Wenn Du es schaffst, dass er Dich gut findet, dann wird er eine Bereitschaft aufbauen, Dir zu helfen. So ein Therapeut sitzt in der ersten Stunde da nicht drin und überlegt, wie er Dir helfen kann. Sondern der überlegt, ob er diesen Fall übernehmen will. Das is so ein bisschen wie in einem Bewerbungsgespräch. Man kann tatsächlich da auch einfach durchfallen.

Also, lass' ihm mal ein bisschen Zeit, Dich kennenzulernen, die Geschichte kennenlernen und bau' ihm Brücken in der Hoffnung, dass er dann auch an diesen Brücken interessiert ist und mitbaut.

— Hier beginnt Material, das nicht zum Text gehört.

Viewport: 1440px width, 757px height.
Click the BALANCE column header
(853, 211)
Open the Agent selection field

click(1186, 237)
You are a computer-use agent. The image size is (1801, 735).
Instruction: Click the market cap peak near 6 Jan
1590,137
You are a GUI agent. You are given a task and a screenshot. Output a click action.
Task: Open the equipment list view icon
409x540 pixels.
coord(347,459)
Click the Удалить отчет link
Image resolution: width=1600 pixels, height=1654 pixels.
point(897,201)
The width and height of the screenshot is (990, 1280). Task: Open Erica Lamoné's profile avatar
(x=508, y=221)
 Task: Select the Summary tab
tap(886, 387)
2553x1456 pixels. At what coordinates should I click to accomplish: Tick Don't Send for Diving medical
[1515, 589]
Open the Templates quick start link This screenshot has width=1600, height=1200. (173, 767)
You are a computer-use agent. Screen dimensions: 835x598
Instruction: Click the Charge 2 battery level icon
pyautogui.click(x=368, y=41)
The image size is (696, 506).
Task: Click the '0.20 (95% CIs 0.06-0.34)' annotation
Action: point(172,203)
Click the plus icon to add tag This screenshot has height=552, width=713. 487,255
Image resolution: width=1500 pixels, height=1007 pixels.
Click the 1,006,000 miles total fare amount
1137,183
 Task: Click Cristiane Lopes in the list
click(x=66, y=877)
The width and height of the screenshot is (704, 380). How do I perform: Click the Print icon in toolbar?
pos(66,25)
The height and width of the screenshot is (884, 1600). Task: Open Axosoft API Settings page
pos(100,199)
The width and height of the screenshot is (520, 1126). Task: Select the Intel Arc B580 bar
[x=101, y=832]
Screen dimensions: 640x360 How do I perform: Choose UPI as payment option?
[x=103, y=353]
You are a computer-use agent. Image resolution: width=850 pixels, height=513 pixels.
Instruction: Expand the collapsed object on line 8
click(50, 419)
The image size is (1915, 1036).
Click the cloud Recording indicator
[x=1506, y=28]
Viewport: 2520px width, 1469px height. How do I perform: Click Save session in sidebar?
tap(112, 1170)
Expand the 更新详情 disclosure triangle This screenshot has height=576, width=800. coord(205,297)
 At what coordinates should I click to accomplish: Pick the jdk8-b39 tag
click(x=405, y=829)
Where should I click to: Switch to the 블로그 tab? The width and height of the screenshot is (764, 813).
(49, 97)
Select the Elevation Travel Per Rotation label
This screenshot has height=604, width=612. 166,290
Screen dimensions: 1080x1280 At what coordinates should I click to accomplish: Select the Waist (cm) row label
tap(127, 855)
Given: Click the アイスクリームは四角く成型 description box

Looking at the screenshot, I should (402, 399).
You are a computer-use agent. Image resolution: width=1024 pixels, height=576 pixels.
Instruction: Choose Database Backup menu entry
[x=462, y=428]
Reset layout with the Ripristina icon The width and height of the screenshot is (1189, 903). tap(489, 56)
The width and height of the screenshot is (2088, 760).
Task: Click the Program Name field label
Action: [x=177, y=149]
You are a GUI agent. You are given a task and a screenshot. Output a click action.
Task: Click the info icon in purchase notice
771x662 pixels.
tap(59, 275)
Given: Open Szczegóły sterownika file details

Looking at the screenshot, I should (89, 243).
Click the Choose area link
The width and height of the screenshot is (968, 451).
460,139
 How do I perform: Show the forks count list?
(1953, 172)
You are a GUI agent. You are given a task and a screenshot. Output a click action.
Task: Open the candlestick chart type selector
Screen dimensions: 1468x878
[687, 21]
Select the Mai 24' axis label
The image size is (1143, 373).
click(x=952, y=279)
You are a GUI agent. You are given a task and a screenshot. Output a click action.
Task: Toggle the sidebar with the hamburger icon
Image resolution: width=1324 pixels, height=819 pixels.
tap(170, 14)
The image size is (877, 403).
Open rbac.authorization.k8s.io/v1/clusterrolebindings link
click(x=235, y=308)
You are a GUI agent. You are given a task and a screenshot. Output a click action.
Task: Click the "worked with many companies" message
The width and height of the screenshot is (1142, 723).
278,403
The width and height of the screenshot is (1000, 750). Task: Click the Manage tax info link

Ambulante Therapeuten erleben auch viele Leute, die echt doof sind. Wenn sie sich so jemanden reinholen, haben sie danach viel Ärger damit. Dh sind die zum Teil sehr kritisch und wenig anlehnungsbedürftig in den ersten Gesprächen. Die lassen sich oft nicht gleich auf eine Patientin ein und warten eher zu, wie sich das Ganze entwickelt.

Ich denke, mit diesen Hinweisen kannst Du was anfangen. Du bist jetzt schon so weit gekommen, jetzt versuche, diesen Therapieplatz zu kriegen.

Alles Gute!

03.02.2023 23:00 • x 1 #7


K


Da Du selbst noch sehr jung ist, ist ein junger Therapeut für Dich vielleicht goldrichtig. Je größer der Altersunterschied, desto weniger Erfolgschance hat eine Therapie.

Vielleicht findet ihr noch zueinander und es wird irgendwann wie Kaffeetrinken.

Mein Therapeut und ich trinken jede Stunde gemeinsam Tee oder was Anderes. Wenn ich komme, fragt er, was ich möchte, dann verschwindet er in die Küche und danach bewirtet er mich. Es ist überall anders.

Schau' mal, ob Du mit ihm eine gute Basis aufbauen kannst. Das wäre toll. Und wenn ihr nicht miteinander könnt, dann kommt sicher irgendwann auch eine neue Chance.